He's barely been back in the game 48 hours but already Michael Schumacher has caused controversy in the Formula One World. To be fair, there's not much sign of it in the actual Formula One World, but there's been a huge amount of debate on Twitter today.
The reason is that Ferrari, having given Schumacher a run in a 2007 Ferrari, have asked the FIA, with the backing of FOTA, the teams' organisation, to let him have a day's testing in this year's car. This would be an exception to the rules which prohibit in season testing.
I'm pretty relaxed about Ferrari's request and, in an acid test, I would feel the same way if one of my least favourite teams, McLaren and Williams, were asking the same thing.
Much has been said in the Twitterverse about Schumacher having rules bent for him that weren't broken for 19 year old rookie Jaime Alguersueri for his F1 debut last weekend. For a start, Toro Rosso is part of FOTA, who have agreed to the Schumacher test. Secondly, we don't know whether their team prinicpal Franz Tost asked for a day's testing for Jaime. Frankly, if I had been him, I would have done. I would have wanted to make sure that my new driver was comfortable with the car and could actually turn a corner in it. Mind you, if I had been him, I wouldn't have sacked Sebastien Bourdais the race before upgrading the car in the first place, but that's another story.
All the teams are in agreement that the rules on in season testing are daft, anyway, so I expect they wouldn't see much harm to Ferrari's request.
There's also an argument to allow it on the ground of fairness to the driver.
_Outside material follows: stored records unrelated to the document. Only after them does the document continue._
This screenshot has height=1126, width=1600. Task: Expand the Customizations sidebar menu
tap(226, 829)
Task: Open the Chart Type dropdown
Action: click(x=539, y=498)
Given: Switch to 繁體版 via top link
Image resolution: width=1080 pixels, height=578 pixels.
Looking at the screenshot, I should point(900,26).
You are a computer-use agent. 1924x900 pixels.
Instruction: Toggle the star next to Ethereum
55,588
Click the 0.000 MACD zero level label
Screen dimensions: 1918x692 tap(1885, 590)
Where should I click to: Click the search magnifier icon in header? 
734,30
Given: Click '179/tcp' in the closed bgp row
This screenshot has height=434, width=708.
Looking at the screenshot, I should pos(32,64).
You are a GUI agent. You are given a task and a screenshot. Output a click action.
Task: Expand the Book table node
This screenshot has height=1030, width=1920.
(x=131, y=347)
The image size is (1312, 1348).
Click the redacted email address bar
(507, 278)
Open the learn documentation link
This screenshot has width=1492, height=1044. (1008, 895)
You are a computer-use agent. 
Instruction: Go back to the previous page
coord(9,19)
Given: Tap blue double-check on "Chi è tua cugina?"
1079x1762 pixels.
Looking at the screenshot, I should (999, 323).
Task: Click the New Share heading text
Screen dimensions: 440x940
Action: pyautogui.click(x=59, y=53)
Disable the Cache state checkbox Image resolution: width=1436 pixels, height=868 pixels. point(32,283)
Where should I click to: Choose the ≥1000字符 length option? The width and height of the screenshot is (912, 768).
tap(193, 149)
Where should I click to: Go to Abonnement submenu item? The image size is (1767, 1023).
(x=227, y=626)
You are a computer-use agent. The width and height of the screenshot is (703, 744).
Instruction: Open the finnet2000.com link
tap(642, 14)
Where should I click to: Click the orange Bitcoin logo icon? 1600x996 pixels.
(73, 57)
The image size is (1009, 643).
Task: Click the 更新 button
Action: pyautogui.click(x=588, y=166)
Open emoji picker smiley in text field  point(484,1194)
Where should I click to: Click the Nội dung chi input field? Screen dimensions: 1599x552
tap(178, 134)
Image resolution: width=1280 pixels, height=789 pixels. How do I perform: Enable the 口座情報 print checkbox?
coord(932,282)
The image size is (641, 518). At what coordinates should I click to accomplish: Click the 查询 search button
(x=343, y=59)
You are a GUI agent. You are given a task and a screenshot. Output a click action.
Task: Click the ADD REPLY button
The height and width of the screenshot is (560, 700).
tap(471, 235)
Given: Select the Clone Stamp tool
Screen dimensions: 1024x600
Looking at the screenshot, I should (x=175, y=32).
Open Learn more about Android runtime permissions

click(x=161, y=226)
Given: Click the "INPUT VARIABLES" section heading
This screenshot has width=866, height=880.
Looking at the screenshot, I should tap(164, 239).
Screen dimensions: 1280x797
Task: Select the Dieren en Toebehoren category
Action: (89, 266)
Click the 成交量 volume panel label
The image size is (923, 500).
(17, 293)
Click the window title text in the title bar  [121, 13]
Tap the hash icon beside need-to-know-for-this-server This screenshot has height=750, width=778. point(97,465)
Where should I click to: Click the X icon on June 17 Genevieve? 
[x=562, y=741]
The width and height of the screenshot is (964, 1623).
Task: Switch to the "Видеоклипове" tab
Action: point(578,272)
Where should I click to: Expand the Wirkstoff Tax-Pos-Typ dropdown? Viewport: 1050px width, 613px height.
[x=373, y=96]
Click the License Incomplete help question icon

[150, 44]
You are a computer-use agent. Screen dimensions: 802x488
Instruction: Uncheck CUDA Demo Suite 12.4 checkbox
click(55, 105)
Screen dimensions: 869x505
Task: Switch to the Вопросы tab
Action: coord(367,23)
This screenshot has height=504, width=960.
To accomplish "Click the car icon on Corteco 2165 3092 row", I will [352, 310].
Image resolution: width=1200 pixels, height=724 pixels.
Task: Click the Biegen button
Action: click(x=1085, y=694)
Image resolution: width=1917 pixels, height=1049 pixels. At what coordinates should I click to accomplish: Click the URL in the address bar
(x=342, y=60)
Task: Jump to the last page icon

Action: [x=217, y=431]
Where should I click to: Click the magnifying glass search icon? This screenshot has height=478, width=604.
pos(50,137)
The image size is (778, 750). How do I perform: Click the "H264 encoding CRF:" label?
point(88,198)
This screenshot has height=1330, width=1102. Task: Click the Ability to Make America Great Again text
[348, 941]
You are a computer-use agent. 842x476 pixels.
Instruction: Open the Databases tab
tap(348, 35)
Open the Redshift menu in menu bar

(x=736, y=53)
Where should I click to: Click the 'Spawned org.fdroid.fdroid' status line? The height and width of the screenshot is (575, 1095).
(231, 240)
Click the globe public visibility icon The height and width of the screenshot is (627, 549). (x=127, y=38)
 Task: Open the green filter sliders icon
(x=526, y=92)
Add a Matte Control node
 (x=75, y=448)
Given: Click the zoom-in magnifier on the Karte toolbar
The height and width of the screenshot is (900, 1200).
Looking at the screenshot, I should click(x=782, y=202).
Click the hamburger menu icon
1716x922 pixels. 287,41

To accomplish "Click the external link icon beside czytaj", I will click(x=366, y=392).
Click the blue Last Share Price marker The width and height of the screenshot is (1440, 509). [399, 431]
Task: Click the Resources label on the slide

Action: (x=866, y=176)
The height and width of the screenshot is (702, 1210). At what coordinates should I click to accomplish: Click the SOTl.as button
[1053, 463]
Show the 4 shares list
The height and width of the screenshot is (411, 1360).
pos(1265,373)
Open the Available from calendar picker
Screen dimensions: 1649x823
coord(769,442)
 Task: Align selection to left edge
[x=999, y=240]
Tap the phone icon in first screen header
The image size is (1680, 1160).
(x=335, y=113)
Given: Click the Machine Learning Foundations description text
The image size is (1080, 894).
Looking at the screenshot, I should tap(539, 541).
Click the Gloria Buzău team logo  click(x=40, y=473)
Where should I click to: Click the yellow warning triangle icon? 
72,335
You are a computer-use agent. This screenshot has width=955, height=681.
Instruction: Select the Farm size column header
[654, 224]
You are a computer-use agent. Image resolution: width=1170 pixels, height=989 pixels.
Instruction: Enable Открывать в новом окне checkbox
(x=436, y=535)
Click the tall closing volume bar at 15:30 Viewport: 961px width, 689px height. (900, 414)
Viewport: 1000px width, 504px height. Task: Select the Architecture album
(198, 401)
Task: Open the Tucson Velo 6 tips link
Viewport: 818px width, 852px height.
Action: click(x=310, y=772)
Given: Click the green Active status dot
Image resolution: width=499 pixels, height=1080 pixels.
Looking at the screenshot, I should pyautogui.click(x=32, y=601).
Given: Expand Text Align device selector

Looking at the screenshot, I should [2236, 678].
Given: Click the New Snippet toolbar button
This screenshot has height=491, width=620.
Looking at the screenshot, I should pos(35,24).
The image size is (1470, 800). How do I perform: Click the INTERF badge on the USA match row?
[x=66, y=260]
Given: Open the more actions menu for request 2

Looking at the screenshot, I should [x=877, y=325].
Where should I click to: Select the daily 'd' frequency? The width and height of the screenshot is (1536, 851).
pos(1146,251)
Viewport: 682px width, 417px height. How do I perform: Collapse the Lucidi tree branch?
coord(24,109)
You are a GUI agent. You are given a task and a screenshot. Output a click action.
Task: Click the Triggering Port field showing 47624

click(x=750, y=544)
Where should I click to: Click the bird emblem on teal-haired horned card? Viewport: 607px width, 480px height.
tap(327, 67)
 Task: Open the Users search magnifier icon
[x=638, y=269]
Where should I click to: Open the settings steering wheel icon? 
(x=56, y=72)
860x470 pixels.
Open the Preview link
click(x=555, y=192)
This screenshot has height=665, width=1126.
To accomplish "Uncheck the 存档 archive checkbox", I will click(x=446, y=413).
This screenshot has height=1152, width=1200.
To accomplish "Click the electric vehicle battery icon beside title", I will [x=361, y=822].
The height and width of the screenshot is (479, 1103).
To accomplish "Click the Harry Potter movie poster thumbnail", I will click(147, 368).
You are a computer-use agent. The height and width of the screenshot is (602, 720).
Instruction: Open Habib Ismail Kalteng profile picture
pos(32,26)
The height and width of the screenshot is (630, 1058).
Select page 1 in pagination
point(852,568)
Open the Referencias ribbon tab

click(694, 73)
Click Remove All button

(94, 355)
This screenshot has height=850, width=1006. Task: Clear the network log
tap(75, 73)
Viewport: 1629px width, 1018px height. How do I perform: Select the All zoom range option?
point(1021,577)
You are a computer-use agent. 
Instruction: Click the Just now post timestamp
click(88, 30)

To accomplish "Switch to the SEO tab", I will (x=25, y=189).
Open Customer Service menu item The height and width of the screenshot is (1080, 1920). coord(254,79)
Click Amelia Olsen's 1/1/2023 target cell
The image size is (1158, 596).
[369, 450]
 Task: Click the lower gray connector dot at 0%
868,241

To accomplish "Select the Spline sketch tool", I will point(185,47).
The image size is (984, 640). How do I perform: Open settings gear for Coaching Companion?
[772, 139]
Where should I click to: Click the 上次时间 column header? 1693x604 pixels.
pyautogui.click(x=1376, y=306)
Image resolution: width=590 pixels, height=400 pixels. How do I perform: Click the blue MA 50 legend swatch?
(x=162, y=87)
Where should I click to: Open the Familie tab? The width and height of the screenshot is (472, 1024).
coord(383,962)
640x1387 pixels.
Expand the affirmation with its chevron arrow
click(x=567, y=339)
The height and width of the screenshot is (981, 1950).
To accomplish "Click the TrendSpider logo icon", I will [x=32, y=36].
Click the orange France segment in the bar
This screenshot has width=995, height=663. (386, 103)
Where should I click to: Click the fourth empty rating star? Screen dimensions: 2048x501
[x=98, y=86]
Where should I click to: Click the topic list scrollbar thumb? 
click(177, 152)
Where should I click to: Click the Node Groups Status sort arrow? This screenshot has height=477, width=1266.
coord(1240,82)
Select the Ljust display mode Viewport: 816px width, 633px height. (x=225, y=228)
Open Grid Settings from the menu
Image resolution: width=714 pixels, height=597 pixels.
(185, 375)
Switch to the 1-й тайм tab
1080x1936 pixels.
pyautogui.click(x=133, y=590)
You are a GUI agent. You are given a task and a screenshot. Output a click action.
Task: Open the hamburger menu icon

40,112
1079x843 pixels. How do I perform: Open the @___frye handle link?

All the drivers who started the season were all able to test this year's model of the car before they raced in Australia. Surely anybody new who comes on to the grid should be given the same opportunity.
I would certainly say that the car Schumacher tests should be identical to the one they raced at the Hungaroring last week, with no new added bits to give the team an unfair advantage, but I think Ferrari may been helpful in setting a useful precedent that will help new drivers in the future.
I thought it was terrible and potentially unsafe to force Jaime Alguesuari out to do his first ever run in the car he was supposed to be racing on Sunday 48 hours beforehand in front of the world's motorsport press. If Toro Rosso didn't request testing for him, then it's a scandal. Michael Schumacher is no rookie, but by the same token, he should be able to drive a fair distance in the car just to get his body used to the g-forces a race puts you under. You can't blame Ferrari for being more ahead of the game and I think they've made a smart move.
UPDATE: James Allen, who is undeniably better placed to know these things, says that that other teams aren't unanimous in giving their agreement to this so the actual test won't happen. He gives some good insights into what it will be like for Schumacher has he gets up to speed with an F1 car again.